医局などを辞めてそのまま独立し開業医となるよりも、一度診療所やクリニックなどに転職してから開業を目指す。
もし独立するなら、おすすめはこのルートです。

もちろん、一生独立などする気がない、雇われで結構という人は病院から病院へと転職すればいいと思いますが、少しでも開業医に興味があるのであれば、転職先はクリニックなどを選択するべきでしょう。

実際に、独立を目指して転職する人は少なくありません。
医師の転職理由の中でも比較的多く、最終的に独立できるかどうかは別にして、それを目指しつつ職場を変えるという人は多々存在しています。

診療所やクリニックなど、すでに独立した医師が開業している医療施設で働くことは、経営を学ぶ上で非常に有意義です。
診療の腕は確かだけれども経営に至っては全くダメ、そんな医師もこの業界には非常に多く、もし全く経営のことについて学ばずに独立してしまえば、数年後には院を閉めざるをえない状況に追い込まれてしまうでしょう。

多岐にわたって経営に関するスキルが必要

医療施設の経営はそんなに甘いものではありません。
歯科医院や美容外科、皮膚科や内科など、比較的独立しやすい診療科目はすでに巷に溢れており、競争も激化しています。
医師免許を持っていれば、院を構えれば、それだけで患者さんが来るとは限りません。

医師側の目線で言えば、最近の患者さんはとても厄介。
なぜなら、インターネットであらゆる情報を獲得し、それを頼りにお世話になる医療施設などを選択するからです。

もちろん、患者さんが選択している医療施設が必ずしも優秀であり、その患者さんにとってベストなものとは限らないでしょう。

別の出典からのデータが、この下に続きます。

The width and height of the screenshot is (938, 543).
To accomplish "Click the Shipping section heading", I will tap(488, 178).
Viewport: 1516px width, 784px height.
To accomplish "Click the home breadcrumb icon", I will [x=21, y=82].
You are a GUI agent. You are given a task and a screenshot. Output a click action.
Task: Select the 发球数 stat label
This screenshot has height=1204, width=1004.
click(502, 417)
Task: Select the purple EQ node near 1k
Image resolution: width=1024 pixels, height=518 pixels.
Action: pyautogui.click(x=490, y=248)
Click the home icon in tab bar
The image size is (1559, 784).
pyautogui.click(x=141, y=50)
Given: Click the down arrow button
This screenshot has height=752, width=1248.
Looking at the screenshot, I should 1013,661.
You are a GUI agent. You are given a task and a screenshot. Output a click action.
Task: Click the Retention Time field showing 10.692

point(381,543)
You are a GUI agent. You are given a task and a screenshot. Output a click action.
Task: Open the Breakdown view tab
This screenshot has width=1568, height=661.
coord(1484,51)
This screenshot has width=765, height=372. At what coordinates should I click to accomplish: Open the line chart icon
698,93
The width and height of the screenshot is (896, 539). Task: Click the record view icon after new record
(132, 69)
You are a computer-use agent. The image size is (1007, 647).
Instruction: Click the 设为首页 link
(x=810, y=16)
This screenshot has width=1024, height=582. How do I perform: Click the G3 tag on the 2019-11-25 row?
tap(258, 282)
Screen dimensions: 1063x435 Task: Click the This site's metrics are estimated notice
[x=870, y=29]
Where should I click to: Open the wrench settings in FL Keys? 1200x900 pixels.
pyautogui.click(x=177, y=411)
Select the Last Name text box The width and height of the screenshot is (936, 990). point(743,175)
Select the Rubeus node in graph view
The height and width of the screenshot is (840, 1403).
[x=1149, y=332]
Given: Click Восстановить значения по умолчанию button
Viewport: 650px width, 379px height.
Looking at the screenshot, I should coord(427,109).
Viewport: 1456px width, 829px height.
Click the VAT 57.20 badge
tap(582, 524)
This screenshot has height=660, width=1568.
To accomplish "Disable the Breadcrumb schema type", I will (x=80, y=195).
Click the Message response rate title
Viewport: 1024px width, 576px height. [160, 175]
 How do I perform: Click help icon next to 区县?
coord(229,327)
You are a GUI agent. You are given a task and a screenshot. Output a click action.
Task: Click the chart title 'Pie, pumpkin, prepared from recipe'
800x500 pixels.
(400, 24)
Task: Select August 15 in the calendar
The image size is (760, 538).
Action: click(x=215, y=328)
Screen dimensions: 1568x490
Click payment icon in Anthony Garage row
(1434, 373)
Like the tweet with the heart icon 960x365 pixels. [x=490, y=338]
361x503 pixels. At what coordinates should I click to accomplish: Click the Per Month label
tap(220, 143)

つまりは、マーケティングやプロモーションの上手な医療施設が生き残るような世の中になっているため、医師は独立し開業を目指す折には、そうした経営者としての目線で物事を判断する能力を身につけておく必要があるのです。

開業医の元に転職して経営を学ぶ

成功している経営者の元で働けば、どうして患者さんを獲得することができているのか、なぜ同じ地域や同じ分野に属する他のクリニックと渡り合えているのかなどを知ることができるでしょう。

そこには意外な発見もあるはずですが、いずれにせよ、実際にそうした現場で働かなければ経営というのは学べないもの。
最終的に開業を目指すか否かは別にして、開業医の元に転職して経営を学ぶことは決して無駄にはならないでしょう。

もちろん、転職先の選択はとても重要です。
自らが目指す分野や形態、あるいな理念のクリニックを探し出さなければいけません。